Over the past several years, cities like San Francisco have come a long way in putting data online. However, departments with budgets in the tens of millions of dollars - including the very agency tasked with policing government ethics - still have miles to go. I'm organizing an open data standards campaign in San Francisco and California because putting data online in formats that cannot be independently analyzed and resused by the public is simply poor government.
For the upcoming CityCampSF Hackathon, an event where volunteers will bring meaning to and extend the usefulness of public data, the muckracking newspaper CitiReport is sponsoring a challenge to cross-reference all kind of open data to make sense of public ethics in San Francisco. Sadly, of four departments who could help bring transparency to public ethics, only one is using open standards on its key data.
By way of background, it's been more than a year since SF passed a groundbreaking law urging departments to post their data on DataSF.org.
SF Planning: The Planning Department has several data sets on DataSF, but the project information on key developments active right now does not seem to be there. Instead, we get this nicely designed "Complete List of Projects" with no strutured data (such as a simple CSV file with headers that include the project description, location, lead planner and developers) in sight.

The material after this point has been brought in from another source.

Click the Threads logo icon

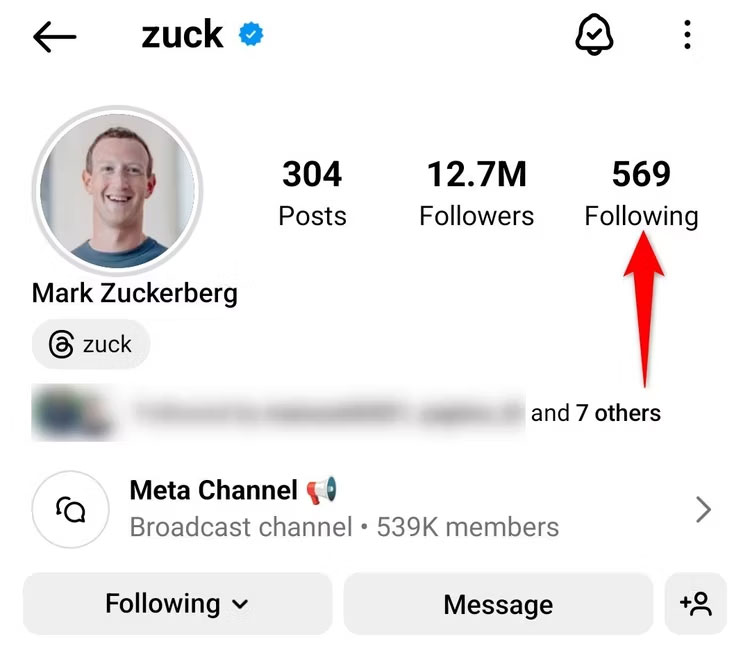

SF Ethics: The Ethics Commission has the legal duty of collecting huge amounts of campaign finance and good government data. But their datasets on OpenSF are horribly out of date, and their online list of lobbyists would take a master coder or many, many man hours to parse into an open format for analysis (again, simple CSV files with headers would do - name of lobbyist, who they work for, how much they got paid, who they contacted, when, what project they were trying to influence). This lack of functional transparency is glossed over with a great data display, but none of the underlying data is easily available on the site. This means you get the results that the display tells you are important, while independent analysis is nearly impossible.
SF Controller: The Controller's Office is responsible for keeping track of city salaries and city contracts. They don't have a fancy data display (which I bet saved them a lot of money), but they do allow you to search their contractor database and download data in structured open formats. Thank you!
SF Board of Supervisors: The Clerk of the Board publishes huge volumes of minutes of board agendas and votes. However, they are PDFs with no structure. Many of the attachments for Board items end up as PDF-formatted scans of documents without optical character recognition, rendering them unsearchable by people viewing them on the web, and keeping them out of open web search results. This lack of functional transparency makes it very difficult to know who's voting on which planning projects for example.
In summary, if we want to make connnections between who is lobbying for a contract, which developers are giving money to politicians, and who's voting on what, it is very, very difficult. Lack of functional transparency means that if you want to evaulate your government in San Francisco, you have to know almost exactly what piece of straw in a data haystack you're looking for before you even start.
Consider that SF has an annual budget of more than $6 billion. We can do better. We will do better.
That's why I'm working on a campaign to bring structured open formats to SF and California law.
And please, if you can help research, write open records requests, code or have any other skills you'd like to bring to bear on behalf of tech-enabled open government, join us this weekend at the CityCampSF Hackathon. It's time to make transparency work for the people.